You are charged for Elastic GPU Service resources in the same manner as ECS resources. The billable resources in Elastic GPU Service include computing resources (vCPUs, GPUs, and memory), images, Elastic Block Storage (EBS) devices, public bandwidth, and snapshots.

The following billing methods are supported:

Subscription: You pay for resources based on a specific subscription duration before you use the resources.
Pay-as-you-go: You pay for resources after you use the resources. You can purchase and release resources based on your business requirements.
Preemptible instance: You bid for available computing resources to create preemptible instances. Compared with pay-as-you-go instances, preemptible instances provide savings. However, preemptible instances may be reclaimed.
Reserved instance: Reserved instances are coupons that are used together with pay-as-you-go instances. When you purchase a reserved instance, you must use instances that have specific configurations, such as the specified instance type, region, and zone, to make savings. Reserved instances are applied to offset the bills of computing resources.
Savings plan: Savings plans are a flexible pricing model that offers lower prices for pay-as-you-go instances. Savings plans can be applied to ECS resources such as computing resources and disks, and offer savings on the pay-as-you-go rate on these resources in exchange for a commitment to use a specific amount (measured in USD/hour) within a specific timeframe.
Storage capacity unit (SCU): SCUs are resource plans that offer lower prices for pay-as-you-go storage resources. When you purchase SCUs, you make a commitment to use storage resources of a specific type and capacity in exchange for a lower price. SCUs can be applied to EBS devices, File Storage NAS (NAS) file systems, and Object Storage Service (OSS) buckets.
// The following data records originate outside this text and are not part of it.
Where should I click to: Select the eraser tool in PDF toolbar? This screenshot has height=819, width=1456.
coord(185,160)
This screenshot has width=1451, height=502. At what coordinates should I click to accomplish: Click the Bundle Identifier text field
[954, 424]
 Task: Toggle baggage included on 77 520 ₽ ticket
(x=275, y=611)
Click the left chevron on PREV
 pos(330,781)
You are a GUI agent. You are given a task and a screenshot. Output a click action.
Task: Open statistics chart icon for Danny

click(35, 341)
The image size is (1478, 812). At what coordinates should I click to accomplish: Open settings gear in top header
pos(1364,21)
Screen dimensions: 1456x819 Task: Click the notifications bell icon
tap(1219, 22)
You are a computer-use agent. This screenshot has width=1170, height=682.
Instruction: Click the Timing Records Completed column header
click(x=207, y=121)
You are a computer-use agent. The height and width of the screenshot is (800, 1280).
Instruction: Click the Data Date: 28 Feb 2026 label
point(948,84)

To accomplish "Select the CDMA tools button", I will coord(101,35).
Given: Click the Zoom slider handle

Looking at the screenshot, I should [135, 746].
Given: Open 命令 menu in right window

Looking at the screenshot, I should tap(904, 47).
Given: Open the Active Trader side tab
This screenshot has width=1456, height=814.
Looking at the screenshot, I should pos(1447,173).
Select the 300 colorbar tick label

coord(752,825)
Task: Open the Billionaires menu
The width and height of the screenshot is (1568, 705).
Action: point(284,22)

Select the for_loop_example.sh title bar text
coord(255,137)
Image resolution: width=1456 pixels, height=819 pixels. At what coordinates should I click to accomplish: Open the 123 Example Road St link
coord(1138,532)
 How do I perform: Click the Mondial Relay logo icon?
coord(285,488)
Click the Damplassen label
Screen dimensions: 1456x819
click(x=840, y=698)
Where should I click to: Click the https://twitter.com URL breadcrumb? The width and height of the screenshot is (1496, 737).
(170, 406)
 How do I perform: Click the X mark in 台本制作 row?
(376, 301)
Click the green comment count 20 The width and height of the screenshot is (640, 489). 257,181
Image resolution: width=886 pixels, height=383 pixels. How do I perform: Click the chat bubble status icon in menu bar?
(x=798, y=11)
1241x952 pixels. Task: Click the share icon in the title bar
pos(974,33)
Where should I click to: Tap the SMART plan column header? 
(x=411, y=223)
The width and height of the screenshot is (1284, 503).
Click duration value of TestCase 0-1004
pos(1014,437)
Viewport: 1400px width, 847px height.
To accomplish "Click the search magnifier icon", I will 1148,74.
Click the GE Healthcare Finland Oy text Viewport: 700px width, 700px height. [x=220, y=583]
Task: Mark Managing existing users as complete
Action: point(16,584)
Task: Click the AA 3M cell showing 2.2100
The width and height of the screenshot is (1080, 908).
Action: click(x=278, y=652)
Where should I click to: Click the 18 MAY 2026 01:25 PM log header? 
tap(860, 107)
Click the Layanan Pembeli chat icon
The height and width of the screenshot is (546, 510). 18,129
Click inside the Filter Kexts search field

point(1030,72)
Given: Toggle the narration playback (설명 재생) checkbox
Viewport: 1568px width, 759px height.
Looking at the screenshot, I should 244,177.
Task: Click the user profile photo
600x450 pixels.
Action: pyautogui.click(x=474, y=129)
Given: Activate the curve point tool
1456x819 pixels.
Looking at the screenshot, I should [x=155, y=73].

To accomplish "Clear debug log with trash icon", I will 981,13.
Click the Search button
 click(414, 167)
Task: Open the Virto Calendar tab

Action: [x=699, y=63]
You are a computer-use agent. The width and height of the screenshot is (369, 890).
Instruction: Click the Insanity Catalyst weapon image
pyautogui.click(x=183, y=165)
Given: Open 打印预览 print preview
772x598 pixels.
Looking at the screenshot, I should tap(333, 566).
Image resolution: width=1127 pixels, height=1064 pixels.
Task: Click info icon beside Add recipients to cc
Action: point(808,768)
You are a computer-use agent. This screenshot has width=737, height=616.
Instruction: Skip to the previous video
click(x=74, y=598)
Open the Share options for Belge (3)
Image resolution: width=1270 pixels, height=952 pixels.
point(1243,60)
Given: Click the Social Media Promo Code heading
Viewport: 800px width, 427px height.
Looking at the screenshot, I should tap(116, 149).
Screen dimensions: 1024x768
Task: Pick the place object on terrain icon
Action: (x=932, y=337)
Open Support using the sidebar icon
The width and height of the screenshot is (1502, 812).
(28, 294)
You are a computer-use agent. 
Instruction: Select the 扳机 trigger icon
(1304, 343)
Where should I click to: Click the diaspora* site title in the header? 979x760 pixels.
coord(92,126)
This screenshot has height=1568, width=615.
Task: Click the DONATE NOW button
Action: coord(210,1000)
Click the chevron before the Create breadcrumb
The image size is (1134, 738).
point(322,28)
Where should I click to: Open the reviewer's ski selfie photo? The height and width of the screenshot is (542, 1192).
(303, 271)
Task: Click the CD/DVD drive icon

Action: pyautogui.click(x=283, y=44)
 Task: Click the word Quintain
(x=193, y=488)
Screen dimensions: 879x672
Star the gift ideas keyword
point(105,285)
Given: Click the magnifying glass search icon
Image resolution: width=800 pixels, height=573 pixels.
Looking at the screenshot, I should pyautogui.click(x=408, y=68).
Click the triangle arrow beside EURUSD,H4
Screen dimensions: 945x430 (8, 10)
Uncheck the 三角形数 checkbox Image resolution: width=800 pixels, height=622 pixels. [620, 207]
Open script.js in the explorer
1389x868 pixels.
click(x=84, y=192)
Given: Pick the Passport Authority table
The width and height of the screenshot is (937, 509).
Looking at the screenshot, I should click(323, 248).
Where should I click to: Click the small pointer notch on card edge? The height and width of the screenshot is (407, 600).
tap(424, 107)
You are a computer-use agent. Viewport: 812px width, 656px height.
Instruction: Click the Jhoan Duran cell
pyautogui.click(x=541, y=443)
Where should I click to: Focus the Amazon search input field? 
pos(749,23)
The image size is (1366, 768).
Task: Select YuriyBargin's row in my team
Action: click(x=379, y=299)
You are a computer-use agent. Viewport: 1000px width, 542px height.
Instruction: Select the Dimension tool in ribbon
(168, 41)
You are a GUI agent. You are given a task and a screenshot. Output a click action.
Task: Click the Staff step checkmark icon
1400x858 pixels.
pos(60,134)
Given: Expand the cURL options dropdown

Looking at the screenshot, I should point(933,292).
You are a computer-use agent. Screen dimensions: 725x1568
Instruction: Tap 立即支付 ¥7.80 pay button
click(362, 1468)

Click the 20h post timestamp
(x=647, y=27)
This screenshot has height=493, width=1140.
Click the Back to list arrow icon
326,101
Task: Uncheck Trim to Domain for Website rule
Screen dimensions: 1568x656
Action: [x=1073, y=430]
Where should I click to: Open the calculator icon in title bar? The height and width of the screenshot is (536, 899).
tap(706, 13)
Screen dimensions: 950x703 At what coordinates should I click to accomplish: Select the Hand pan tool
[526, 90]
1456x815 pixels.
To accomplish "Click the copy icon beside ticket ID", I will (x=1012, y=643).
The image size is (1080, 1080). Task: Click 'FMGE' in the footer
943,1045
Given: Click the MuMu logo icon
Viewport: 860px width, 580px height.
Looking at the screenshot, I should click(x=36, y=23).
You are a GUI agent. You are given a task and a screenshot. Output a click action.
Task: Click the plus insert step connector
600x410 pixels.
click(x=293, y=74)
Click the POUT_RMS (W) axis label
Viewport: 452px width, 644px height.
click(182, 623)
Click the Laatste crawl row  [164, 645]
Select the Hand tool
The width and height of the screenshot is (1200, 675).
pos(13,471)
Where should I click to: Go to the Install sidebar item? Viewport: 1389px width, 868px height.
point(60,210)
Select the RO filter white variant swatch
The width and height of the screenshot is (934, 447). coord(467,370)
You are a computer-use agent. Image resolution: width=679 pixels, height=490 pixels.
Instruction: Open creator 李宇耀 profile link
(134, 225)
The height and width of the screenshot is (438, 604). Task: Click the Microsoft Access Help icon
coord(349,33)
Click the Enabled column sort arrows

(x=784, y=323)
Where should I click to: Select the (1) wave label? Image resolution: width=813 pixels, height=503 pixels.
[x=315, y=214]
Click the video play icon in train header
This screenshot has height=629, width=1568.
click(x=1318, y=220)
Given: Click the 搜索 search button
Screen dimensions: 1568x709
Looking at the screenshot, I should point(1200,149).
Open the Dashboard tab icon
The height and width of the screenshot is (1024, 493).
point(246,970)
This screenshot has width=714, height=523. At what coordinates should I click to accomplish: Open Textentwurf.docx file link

For more information, see Billing for Elastic GPU Service.

Related tools

DeepGPU provided by Alibaba Cloud can help you use GPU resources in an efficient manner. The following table describes the tools included in DeepGPU.

Note

For more information about DeepGPU, see What is DeepGPU?

Tool	Description
cGPU	cGPU is a container sharing technology provided by Alibaba Cloud to isolate virtual GPUs (vGPUs) based on kernels. cGPU can split and allocate a single GPU to multiple isolated containers.
FastGPU	FastGPU is a toolkit provided by Alibaba Cloud to build AI computing tasks. This tool provides interfaces and command lines for you to conveniently build AI computing tasks on Alibaba Cloud IaaS resources.